In questo senso Ant-Man & The Wasp è un film sugli errori e sulla loro correzione, un racconto di espiazione in cui il passato deve essere recuperato e rettificato per tornare sui binari della serenità e della normalità. Proprio in tale ambito si inseriscono sia le avventure romantiche dei protagonisti, sia le azioni degli antagonisti principali (Ghost ma anche Foster: ex Golia Nero e Giant Man dei fumetti), motivati da sfasature emotive e fisiche che devono trovare soluzione e concretezza.
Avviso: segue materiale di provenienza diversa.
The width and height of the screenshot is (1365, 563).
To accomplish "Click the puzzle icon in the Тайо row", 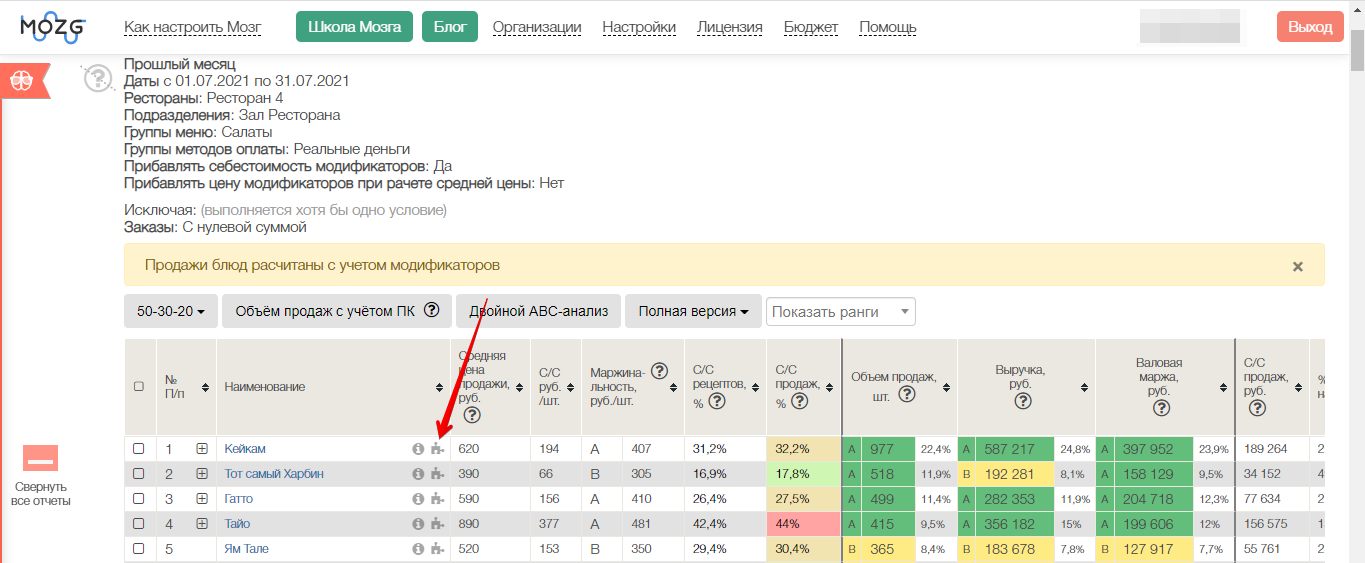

Nei confronti del Marvel Cinematic Universe Ant-Man, per la valenza ironica e la presenza di bambini, è la versione per famiglie dei cinecomics, la rilettura più sfacciatamente Disney della saga, senza spargimenti di sangue e quasi senza ammazzatine, con personaggi parodici e sopra le righe (soprattutto i comprimari), un’ironia generalizzata e ammiccante e con un finale conciliatorio che, consapevolmente, ben si abbina al racconto di un genitore premuroso che smussa gli elementi più temibili delle proprie disavventure trasformandole in gioco (l’inizio), o alle action figure con cui i ragazzi possono rivivere le vicissitudini dei propri beniamini (i titoli di coda). Ma questa spudorata vocazione all’innocenza viene però smentita, sebbene con il consueto umorismo, dalla sequenza post-finale, con la disintegrazione imposta da Thanos dei tanti amati eroi e la dislocazione nell’incertezza di ogni seguito, come sottolinea la classica scritta conclusiva sul ritorno dei personaggi, seguita poi da un impertinente punto interrogativo.
Peyton Reed si riappropria di una mutazione più leggera dell’universo supereroistico, che va ad affiancare la goliardia umoristica e nostalgica dei Guardiani della Galassia (la quale, infine, si abbina al triste destino buffonesco del Dio del Tuono e del Golia Verde, troppo bigger than life per i canoni di un seppur generico realismo). Con una sceneggiatura compatta e uno sviluppo coerente, il regista confeziona un’elegante rom-com agitata dall’azione e shakerata dai superpoteri, aiutato anche dalla fotografia efficace (e a volte sorprendentemente incisiva) di Dante Spinotti, da interpreti in parte e senza stonature, con una regia garbata e trasparente, tendenzialmente hawksiana con riprese ad altezza d’uomo (ma variabile a seconda delle dimensioni) e prevalenza di primi piani nei dialoghi (con campo e controcampo classici), mentre le inquadrature d’insieme vengono riservate per le scene di combattimento e più spettacolari, riprese a distanza come Blake Edwards girava le sequenza più slapstick, in cui il contesto deve essere definito per lasciar spazio al divertimento sovversivo di una figura anomala.